2013-07-05 08:41:44 | フレーム調査
ツール開幕!

一筋縄ではいかないステージが恒例の序盤戦。
今年も、ゴール前のドラマが多彩。

ゴール前、僅差で逃げ切った…犬がいたり、スプリンターの激突の前に、バスがゴールに激突したり、ゴールパフォーマンス宣言をしてるサガンの連続2位放置プレーがあったり、楽しんでいます。

さて、そんなツール。
ガッツリと喰いついたのは、チームTT。

マシンは、なかなかの進化。
ウェアは、まだまだ進化できそうですけどね。

↑中途半端な空力処理のスーツを着せられて、可哀想なスカイの面々。

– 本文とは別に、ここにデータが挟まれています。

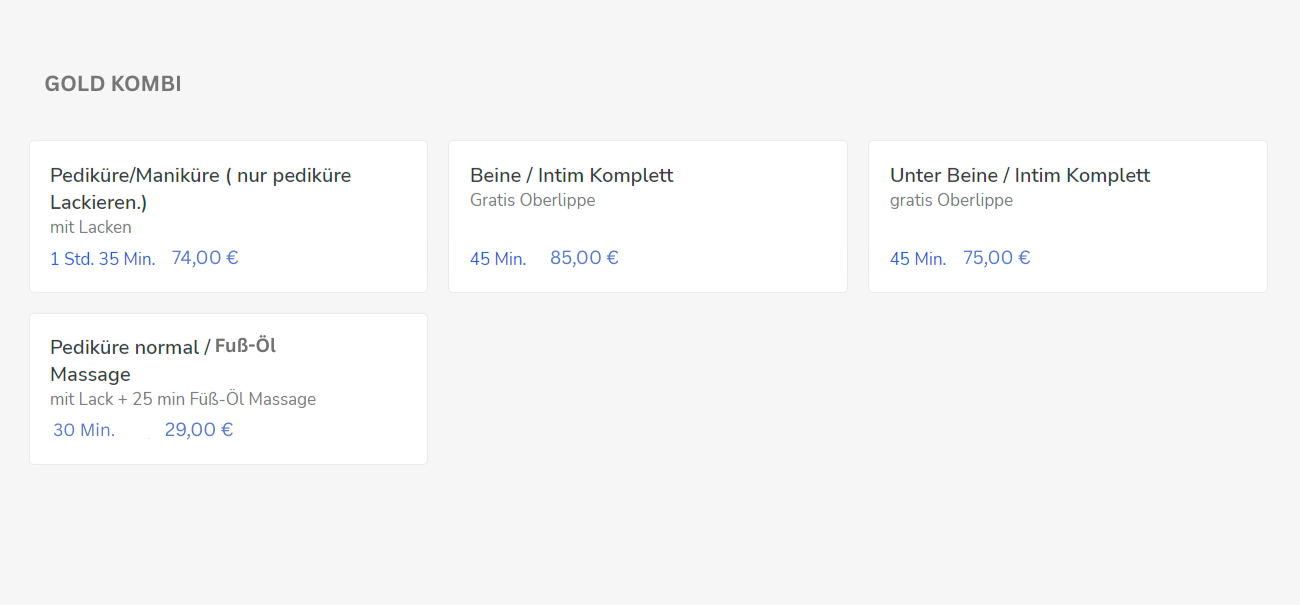The width and height of the screenshot is (1300, 605).
Task: Click the 29,00 € price
Action: (x=199, y=430)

(シクロワイヤードより)

今年のTTマシン、1kmで1秒短縮できる実力があるらしいです。
この「1kmで1秒短縮」って、空力だけで稼ぐとしたら、どれぐらい大変な事なんでしょう?
ちょっと、考えてみました。


まず、「1kmで1秒短縮」は、速度に換算すると、1.67%のアップになります。

速度アップに空気抵抗低減値は、ざっと二乗に比例すると仮定すると、3.4%の空気低減低減が必要です。

この空気抵抗低減をフレームの改善だけでやるならば、ライダーも含めた全体抵抗に対するフレームの割合が15%と仮定すると、フレームの空気抵抗値を22.4%も下げる必要があります。

はぁ?22.4%?

仮に、乱流発生の抑制やら、フレーム断面形状の改善やらで、CD値を下げるならば、例えば、CD0.3→0.245まで下げないとなりません。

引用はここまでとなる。